While most anchor institution strategies around the country have focused on one issue, employment or housing for example, the West Side Total Health Collaborative has a wide scope and an impressive goal: To improve life expectancy across region and halve the 16-year life expectancy gap between West Garfield Park and the Loop by 2030.
According to David Zuckerman, a manager for health care engagement at the Democracy Collaborative and organizer of the Healthcare Anchor Network, it is “the most ambitious collective strategy around anchor work” he’s seen to redirect money into a particular region.
Writing in Jacobin Magazine, Peter Gowan proposes a "A Plan to Nationalize Fossil-Fuel Companies." Highlight the research of the Democracy Collaborative published in the Nation magazine:
This could be quite costly — writers from The Democracy Collaborative recently estimated “the price tag to purchase outright the top 25 largest US-based publicly traded oil and gas companies, along with most of the remaining publicly traded coal companies” at $1.15 trillion. But there are ways to minimize this cost while still obtaining all of the benefits.
Tom Gann writes for New Socialist in "Labour's New Economics Conference: Part Five, Local Democratic Economic Strategies." Gann recaps the UK Labour Party's panel, "Local Democratic Economic Strategies," at the New Economic Conference. The panel included Matthew Brown, Preston City Council; Heather Wakefield, UNISON; Ted Howard, president/co-founder of the Democracy Collaborative:
Ted Howard, Democracy Collaborative
Howard began by talking of the “pilgrimage” from the USA to Preston, and how Preston had now eclipsed what had been achieved in the US. He then outlined the principles of Community Wealth Building.
- The priority of labour over capital, particularly in a crisis, with continued stable employment more important than capital’s profits.
- The need for local and broad-based rather than absentee ownership, as the basis for asserting what interests are valued.
- The importance of active democratic ownership contrasted with the passive, consumer model of neoliberalism.
- The central role for multipliers and internalising the circulation of money with investment sticking rather than capital being extracted.
- Economic development understood not as a partnership between the state and business, in which the state is unaccountable and subordinate, but as a multistakeholder process.
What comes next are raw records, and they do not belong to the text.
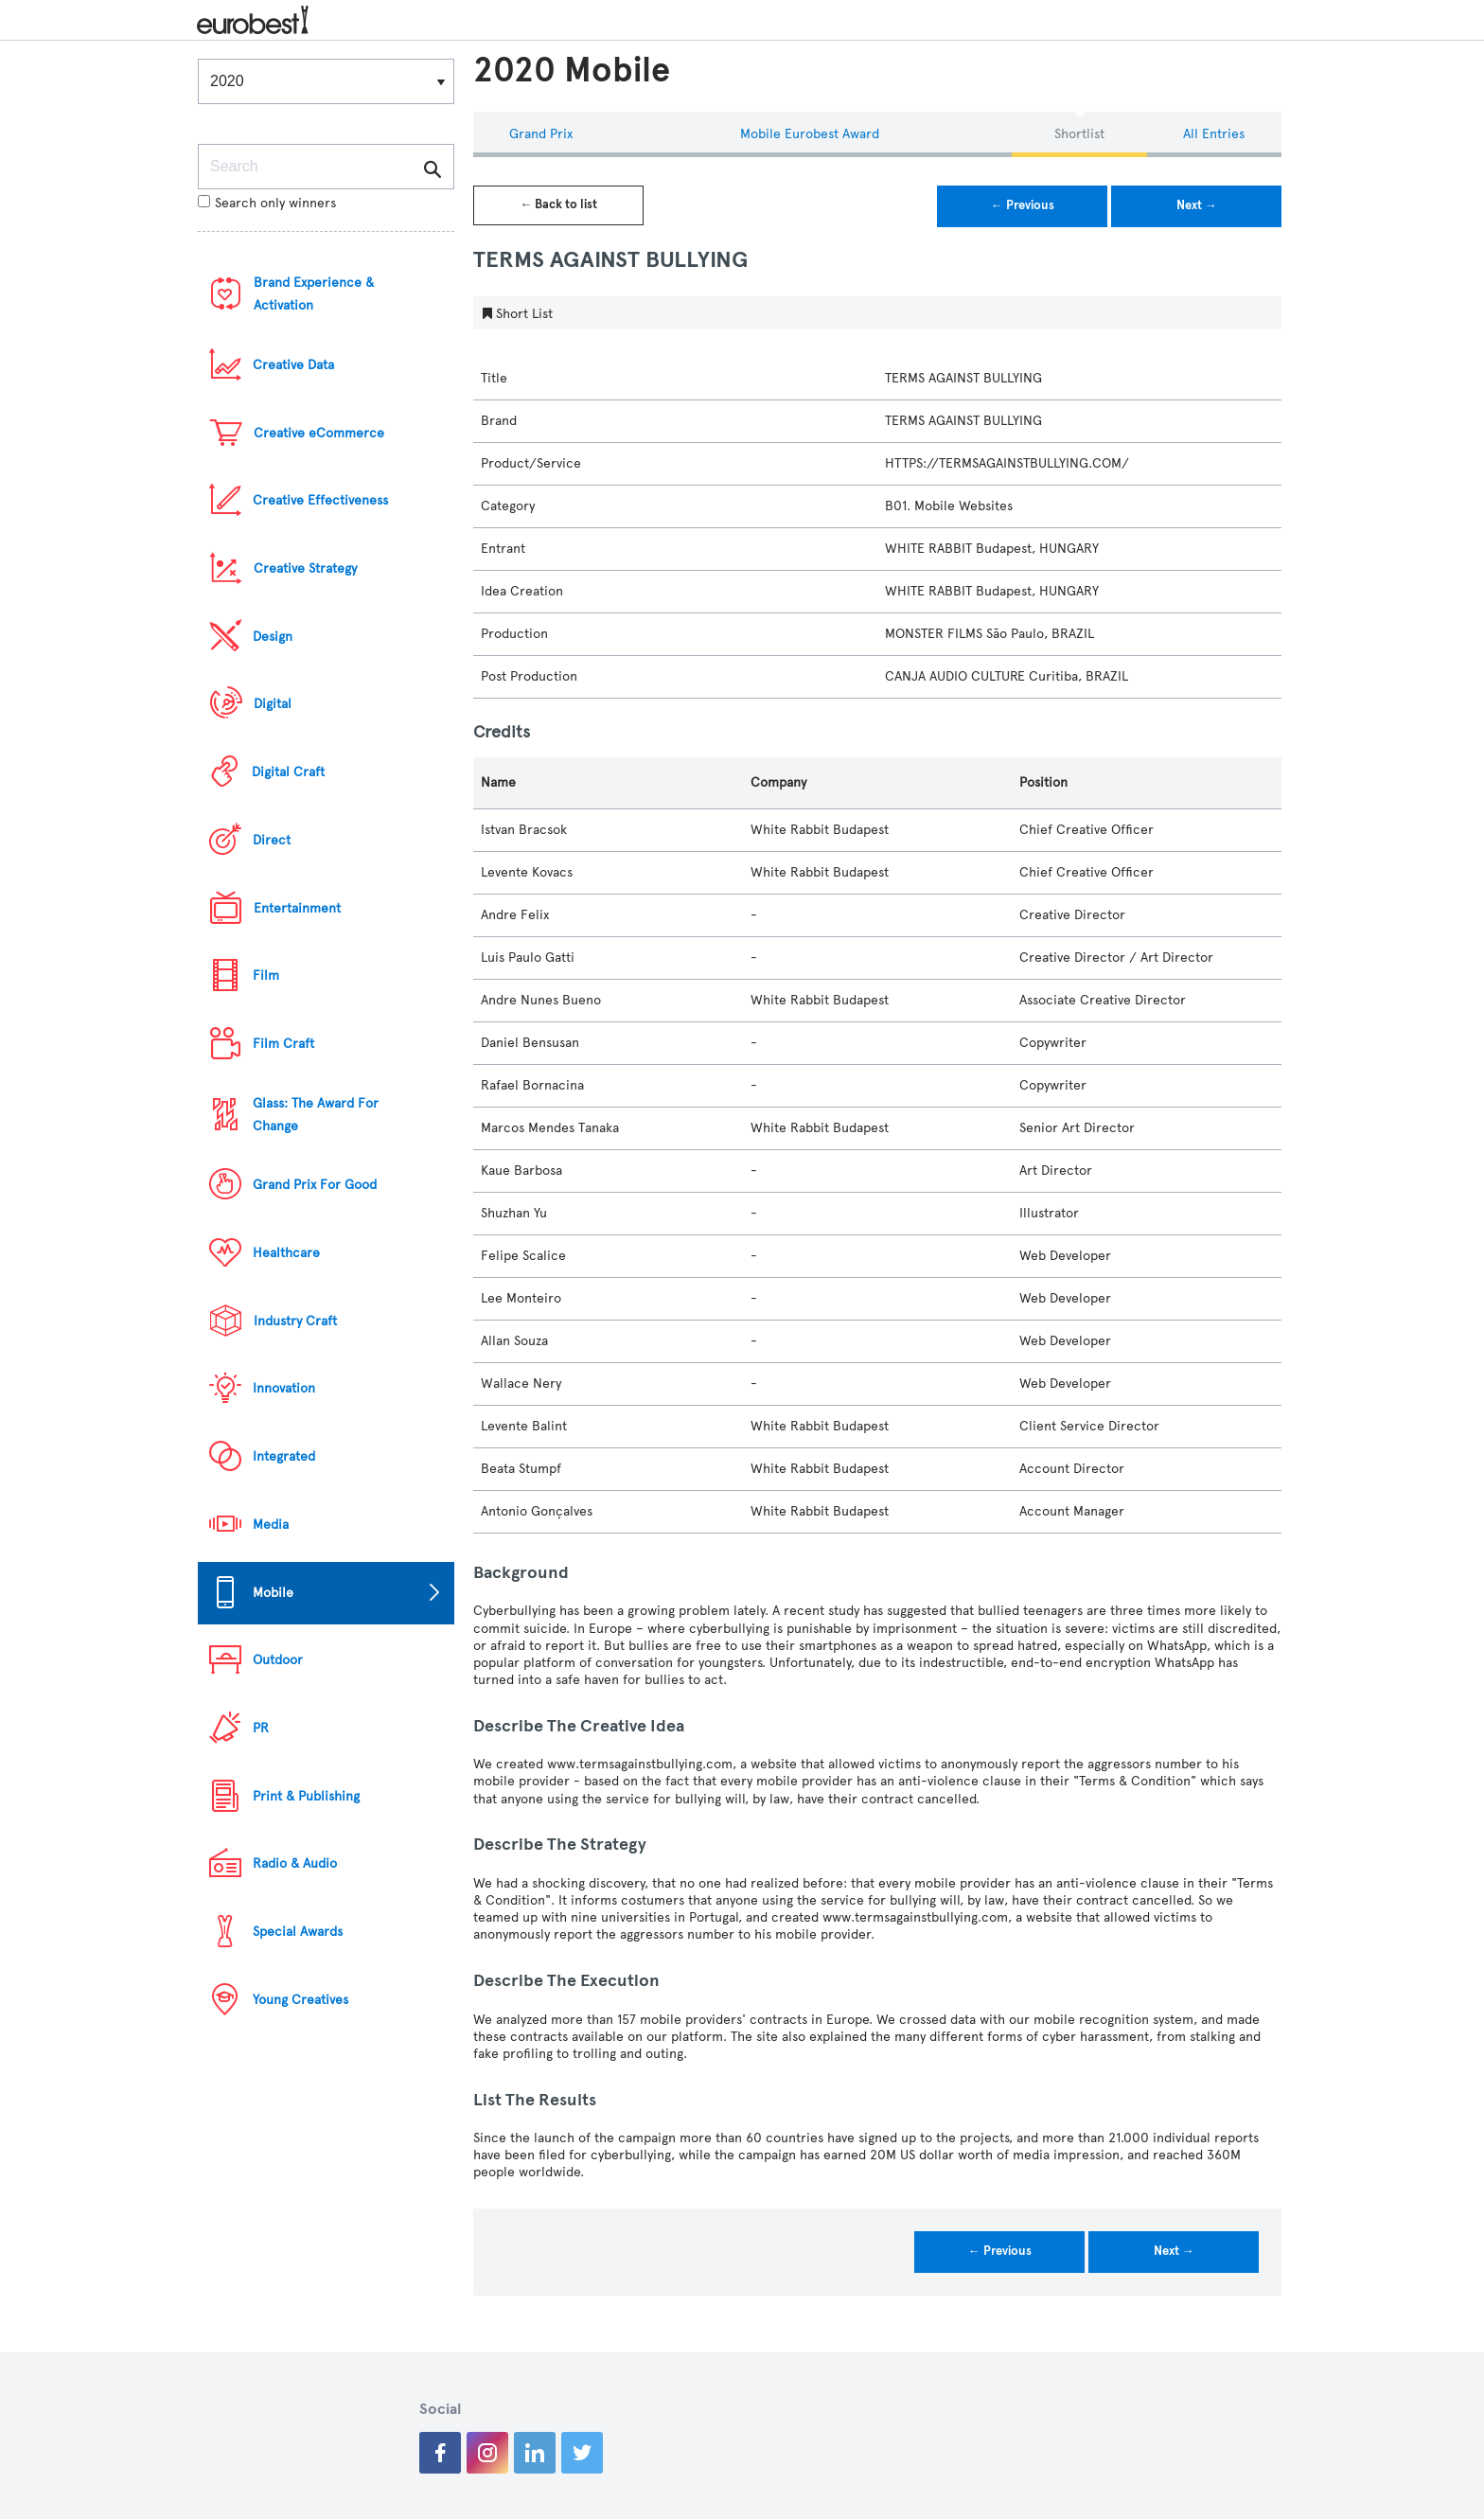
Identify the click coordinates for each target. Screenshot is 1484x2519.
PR (261, 1728)
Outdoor (278, 1660)
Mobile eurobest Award (809, 134)
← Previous (1022, 205)
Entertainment (297, 908)
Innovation (284, 1388)
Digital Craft (288, 772)
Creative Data (293, 365)
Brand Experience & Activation (314, 294)
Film (266, 975)
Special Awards (298, 1932)
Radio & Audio (295, 1863)
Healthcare (286, 1253)
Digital (273, 704)
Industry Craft (295, 1321)
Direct (272, 840)
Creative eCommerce (319, 433)
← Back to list (558, 204)
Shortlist (1079, 134)
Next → (1196, 205)
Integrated (284, 1456)
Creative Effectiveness (320, 500)
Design (272, 637)
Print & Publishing (306, 1796)
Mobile (273, 1593)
- Place matters, direct investment in neighbourhoods, particularly neighbourhoods of colour is necessary, trickle down particularly into these neighbourhoods cannot be relied upon.
- Systemic change, the current system destroys the environment and produces inequalities so it’s necessary to move beyond amelioration to build systems that produce different outcomes.
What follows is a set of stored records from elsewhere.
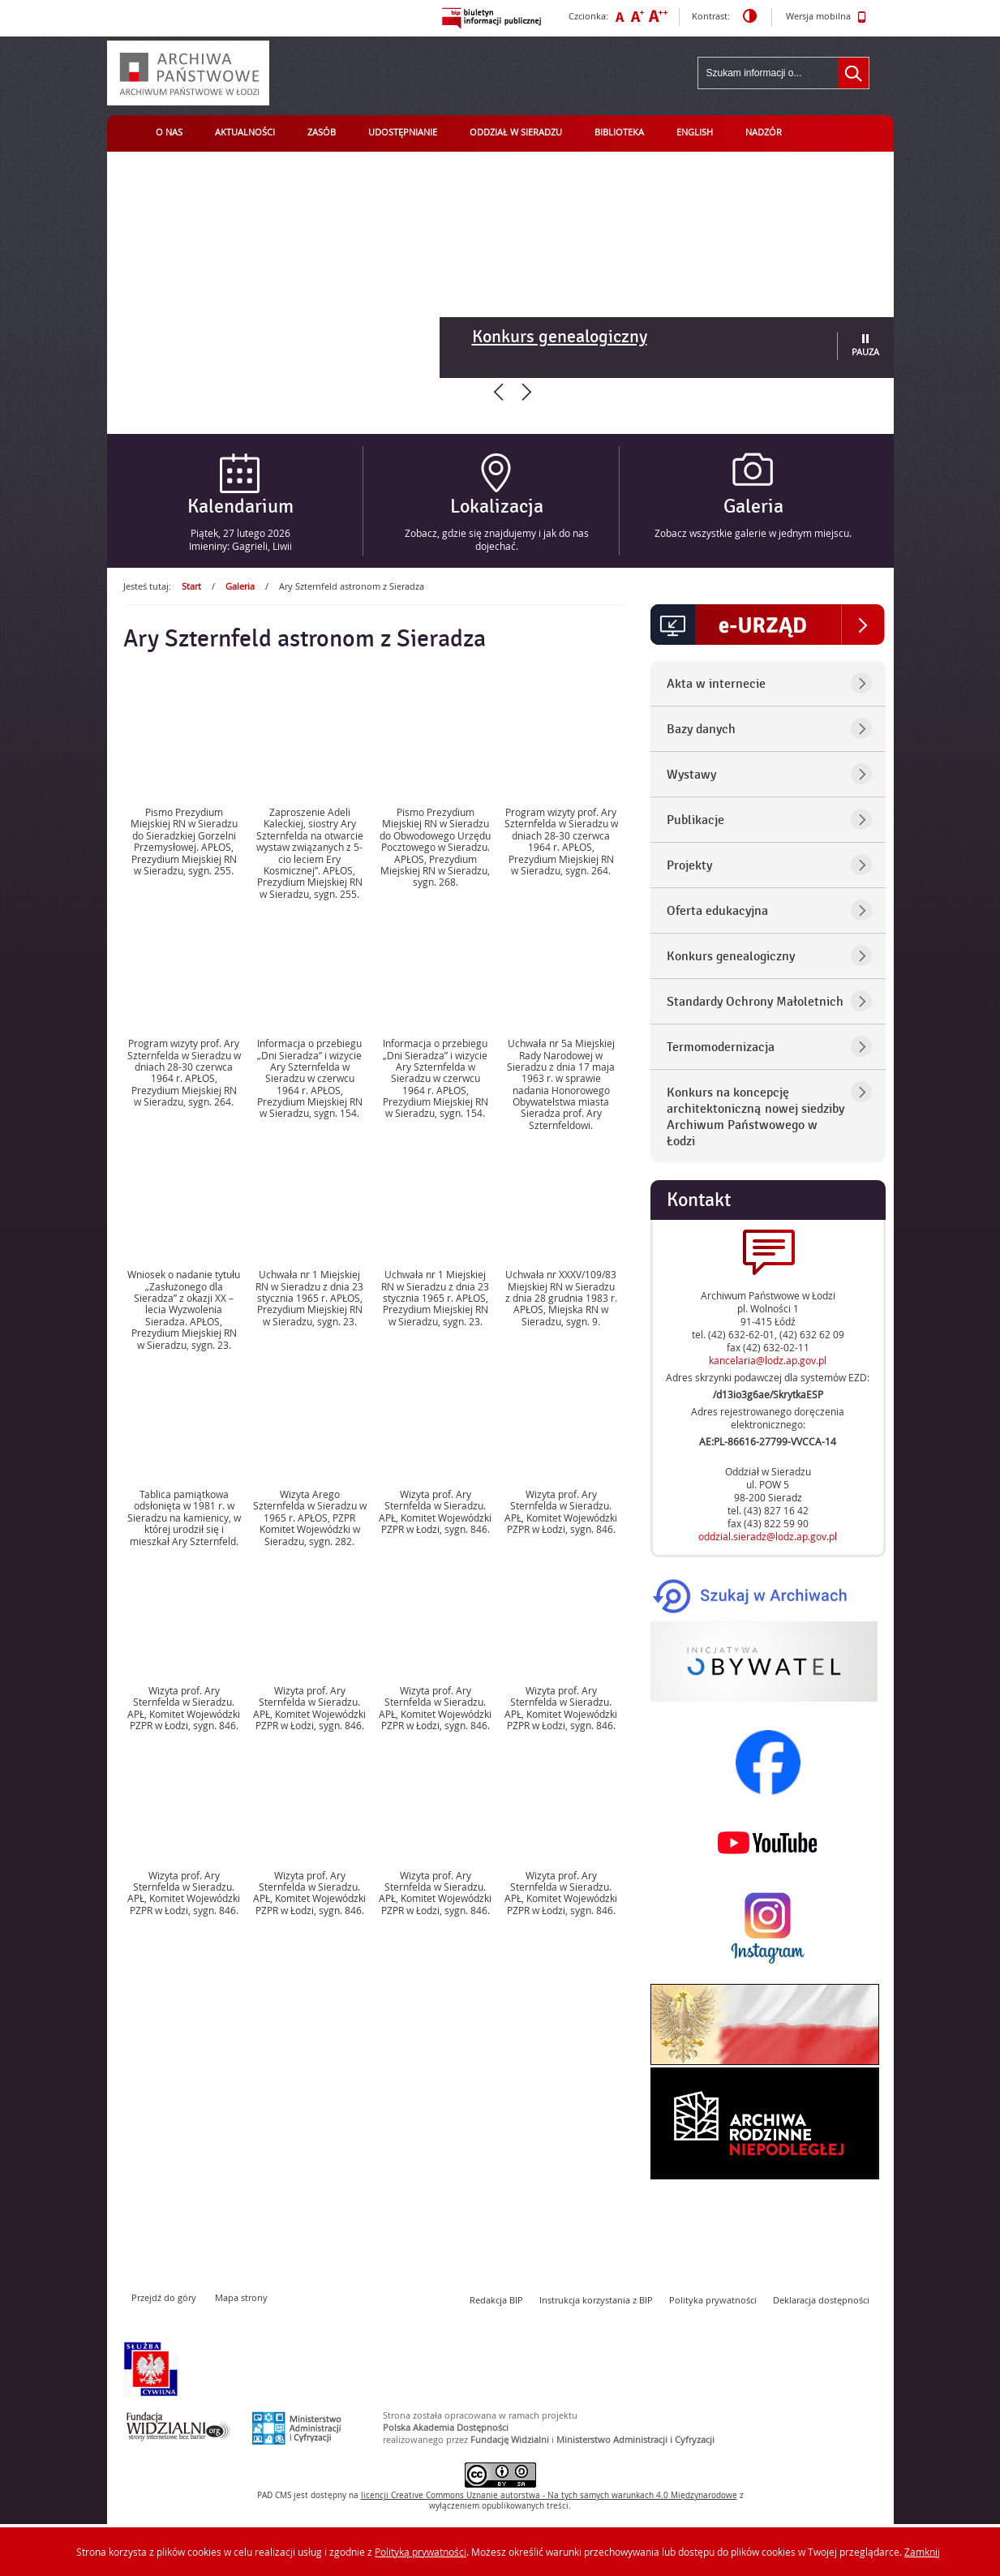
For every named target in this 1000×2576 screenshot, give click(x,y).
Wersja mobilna (826, 17)
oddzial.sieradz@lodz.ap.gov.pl (767, 1536)
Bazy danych (701, 729)
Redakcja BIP (496, 2300)
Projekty (689, 865)
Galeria (240, 586)
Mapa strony (241, 2297)
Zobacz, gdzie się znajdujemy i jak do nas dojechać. (497, 539)
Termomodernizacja (721, 1047)
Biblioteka (619, 132)
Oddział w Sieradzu (516, 132)
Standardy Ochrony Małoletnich (755, 1002)
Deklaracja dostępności (821, 2300)
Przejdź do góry (163, 2297)
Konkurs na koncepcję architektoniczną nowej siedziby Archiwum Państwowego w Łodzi (755, 1116)
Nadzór (763, 132)
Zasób (321, 132)
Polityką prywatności (420, 2551)
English (694, 132)
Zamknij (922, 2551)
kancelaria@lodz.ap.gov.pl (767, 1360)
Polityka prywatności (713, 2300)
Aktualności (245, 132)
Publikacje (695, 820)
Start (191, 586)
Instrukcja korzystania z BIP (596, 2300)
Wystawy (691, 774)
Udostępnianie (402, 132)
Howard concluded, with the properly Marxist-humanist insight, “people made our systems, we can remake them” (or, “if there’s been a way to build it, there’ll be a way to destroy it, things are not all that out of control”).
Presented by Aditya Chakrabortty and produced by Phil Maynard and Max Sanderson in the Guardian:The Alternatives: how Preston took back control – podcast. The Guardian looks at the work of the Democracy Collaborative in Preston England:
To kick off, we hear from Preston city councillor Matthew Brown about the “Preston model”, a new approach to local procurement inspired by a similar initiative in Cleveland, Ohio. In a time of austerity and cuts, how is it that Preston is now seeing an extra £75m being spent in the city?